Dans le même ses, M. Mohamed Ouzzine, Coordinateur de l’Université Populaire, a rappelé le Discours Royal d’Ajdir, qui a réhabilité la langue amazighe,

M. Ouzzine a indiqué que la promotion de l’amazigh est une action laissant prévoir un avenir prometteur du Maroc de demain, celui de la régionalisation élargie qui débouchera sans nul doute sur un développement équitable et équilibrée entre les régions, dans le cadre d’une complémentarité entre les dimensions économiques, socioculturelles et géographiques, en cohérence avec la particularité du Maroc, riche par la diversité de ses affluents culturels et territoriaux fusionnant dans une identité nationale unique.

M. Ouzzine a affirmé qu’il temps de procéder à l’ouverture d’un dialogue national global et démocratique autour de la question amazighe, en vue d’élaborer une charte nationale permettant de garantir la protection constitutionnelle et juridique des droits culturels au Maroc, à savoir notamment la constitutionnalisation de l’amazigh comme langue nationale ; une charte nationale qui recueille le consensus des différents partis politiques et associations concernées afin d’œuvrer à la préservation de la culture de la diversité et de la différence, et sa consécration en tant que règle démocratique pour l’enrichissement mutuel des cultures et des civilisations nationales composant l’identité marocaine.

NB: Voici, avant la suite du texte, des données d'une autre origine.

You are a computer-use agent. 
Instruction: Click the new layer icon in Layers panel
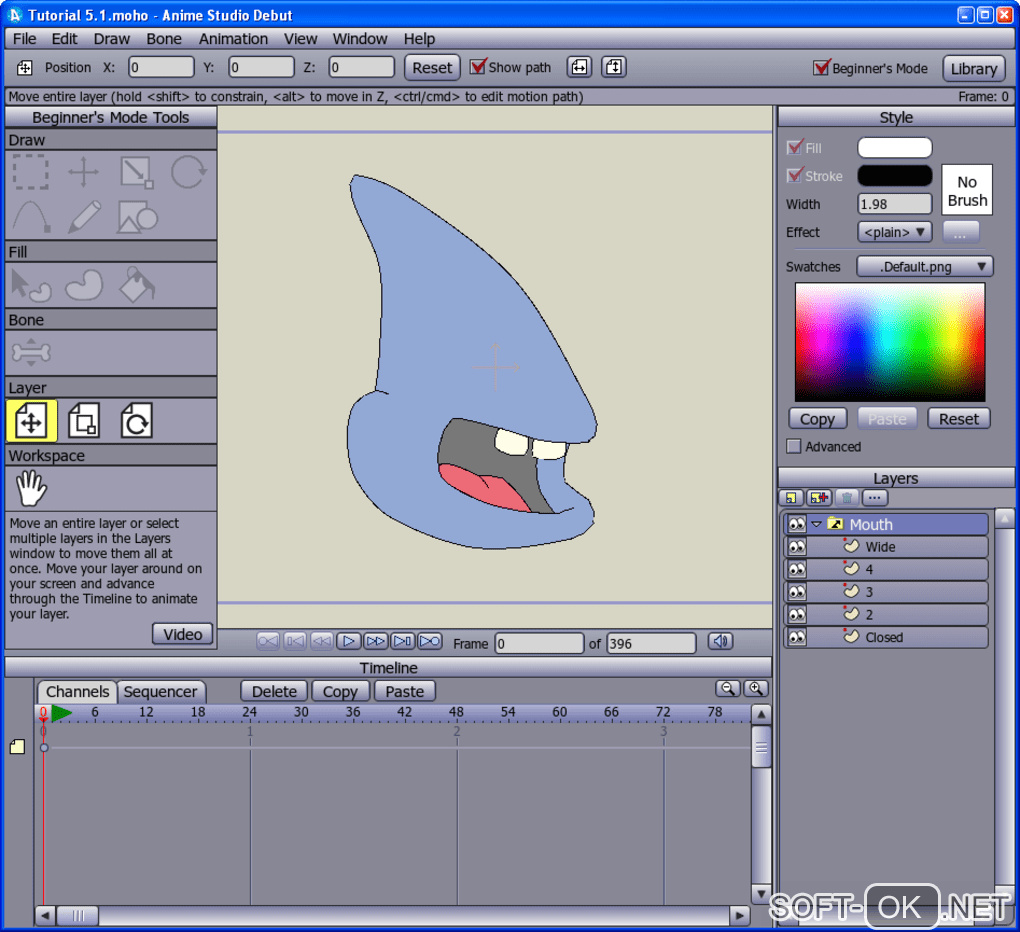coord(791,498)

De son côté, M. Saïd Saâdi, Président du parti du Rassemblement pour la Culture et la Démocratie en Algérie, a évoqué la problématique de l’identité que soulève la question amazighe en Afrique du Nord, que ce soit sur les plans civilisationnel et culturel, que sur le plan linguistique, soulignant qu’il existe une dynamique inévitable qui anime et façonne ce groupement naturel qu’est l’Afrique du Nord et dans lequel la composante amazighe s’adjuge la part du lion.

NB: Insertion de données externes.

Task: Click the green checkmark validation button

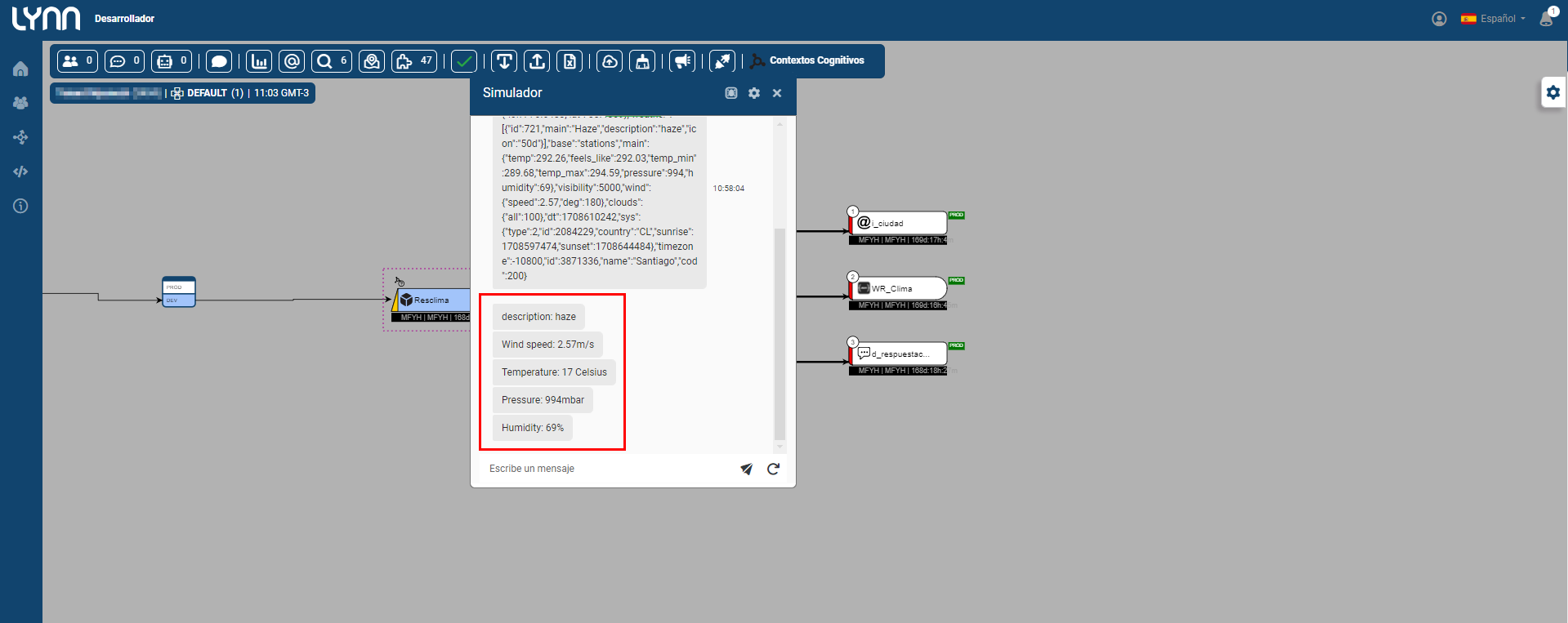Action: [x=464, y=61]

Le Président du Rassemblement pour la Culture et la Démocratie a également évoqué les étapes parcourues par la question amazighe en Algérie, affirmant que l’amazigh est une partie de l’identité algérienne, qui a certes réalisé des progrès importante, mais demeure toutefois inachevé aux yeux des acteurs amazighs et de leurs partisans à l’intérieur du pays et à l’étranger.

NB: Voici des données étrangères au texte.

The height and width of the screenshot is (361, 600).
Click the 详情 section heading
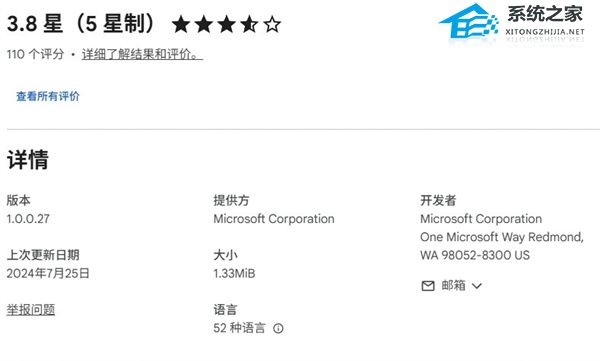28,159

Pour sa part, M. Ahmed Assid, membre de l’Observatoire Amazigh des Droits et Libertés, a évoqué trois obstacles qui empêchent que l’amazigh assume un rôle vital dans la consolidation et la consécration de la démocratie, à savoir la prévalence des mentalités anciennes qui sont l’héritage des politiques antérieures à 2001, la duplicité des références juridiques dans l’enseignement, ainsi que le problème de l’histoire.

Il est à signaler que la première journée des travaux de cette 4e édition de l’Université Populaire a été marquée par l’organisation de quatre ateliers, à savoir « Médias et communication », « Loi et droit », « Le développement et les domaines socioculturels et régional » et « Education, enseignement et recherche scientifique ».

Les participants à ces ateliers ont débattu des réalisations accomplies dans le domaine de l’amazigh et leurs impacts sur la société ainsi que leur rôle dans le renforcement de l’identité marocaine forte de ses différentes composantes, et dans la réussite des chantiers de développement durable.

Les travaux de la 4e édition de l’Université Populaire se sont poursuivis, hier dimanche, par une intervention de M. Addi Sbaîi, chercheur dans le domaine de la culture amazighe et membre du Bureau politique du Mouvement Populaire, dans laquelle il a évoqué la question amazighe entre l’action de militantisme et les perspectives d’intégration.

La seconde journée de cette édition a été marquée également par la lecture des recommandations émises par les ateliers organisés et de la déclaration finale et ce, en présence de dirigeants de partis politiques, de parlementaires, d’acteurs associatifs et culturels, nationaux et étrangers.